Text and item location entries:
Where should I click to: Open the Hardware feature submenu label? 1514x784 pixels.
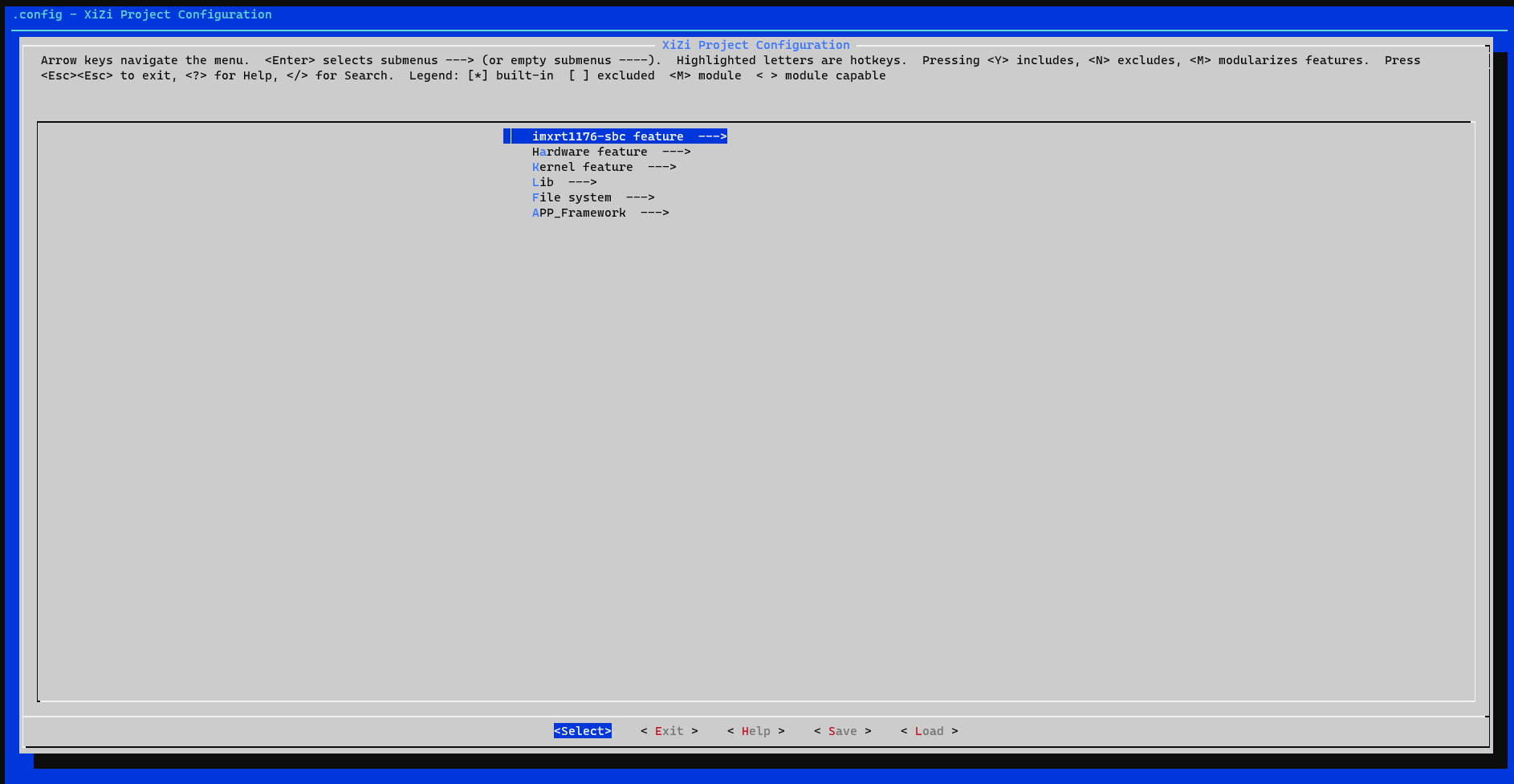(x=589, y=152)
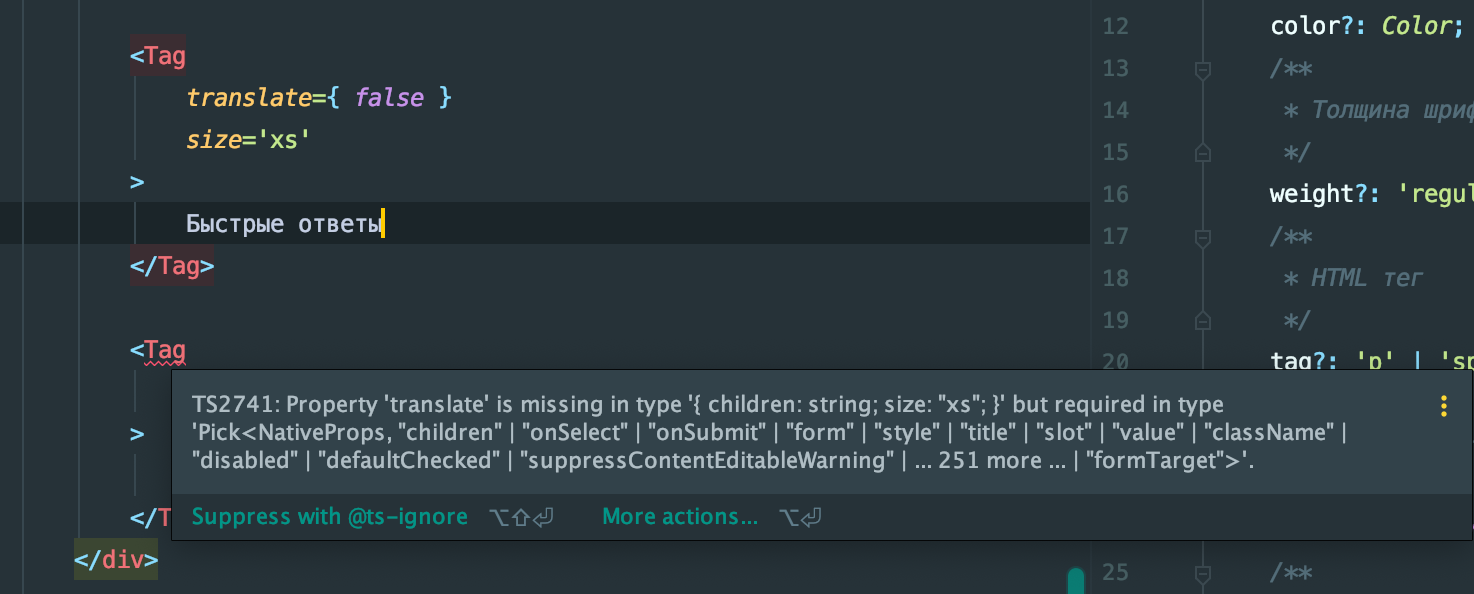Click the fold end marker on line 19

1203,320
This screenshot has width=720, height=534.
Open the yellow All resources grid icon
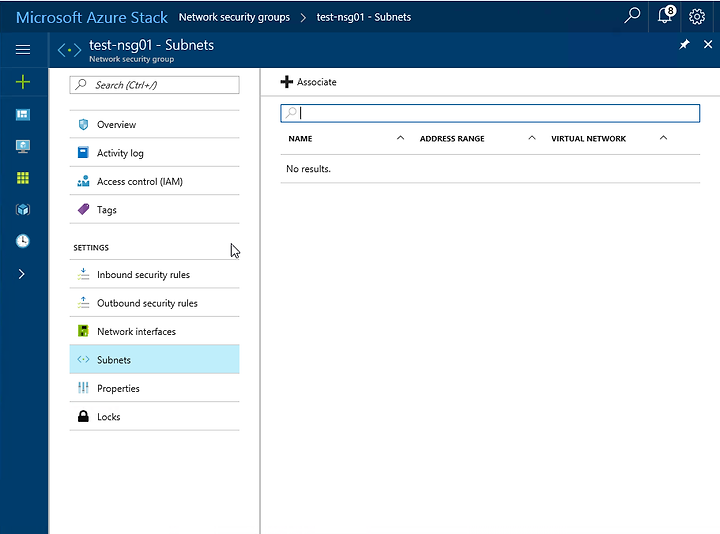coord(23,178)
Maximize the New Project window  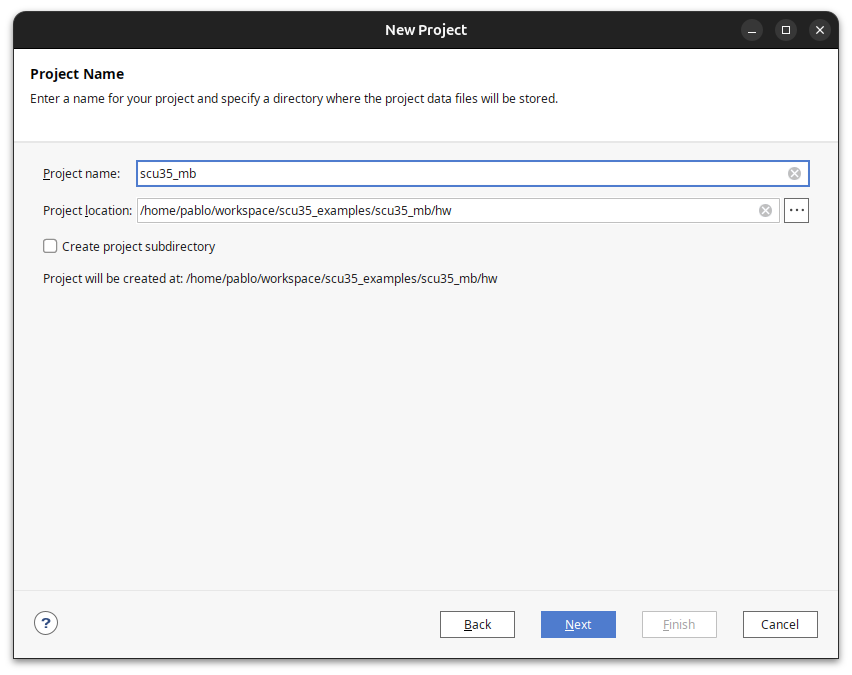[x=785, y=30]
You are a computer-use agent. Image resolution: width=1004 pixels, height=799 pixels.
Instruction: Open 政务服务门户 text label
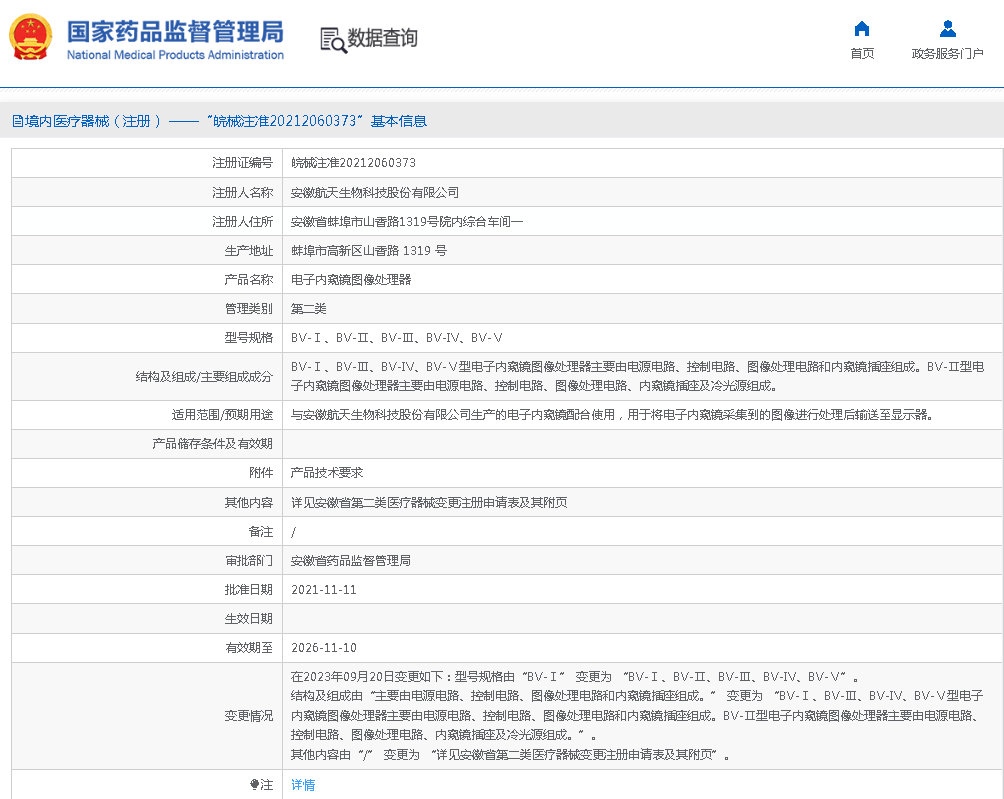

**PROMPT**. Rewrite the records from the line containing "You are a computer-use" through the end of the records, swapping "agent" for "assistant" and leaving everything else unchanged. Leave the pictures out of your answer.

**SOLUTION FOR THIS TASK**.
You are a computer-use assistant. Image resolution: width=1004 pixels, height=799 pixels.
Instruction: Open 政务服务门户 text label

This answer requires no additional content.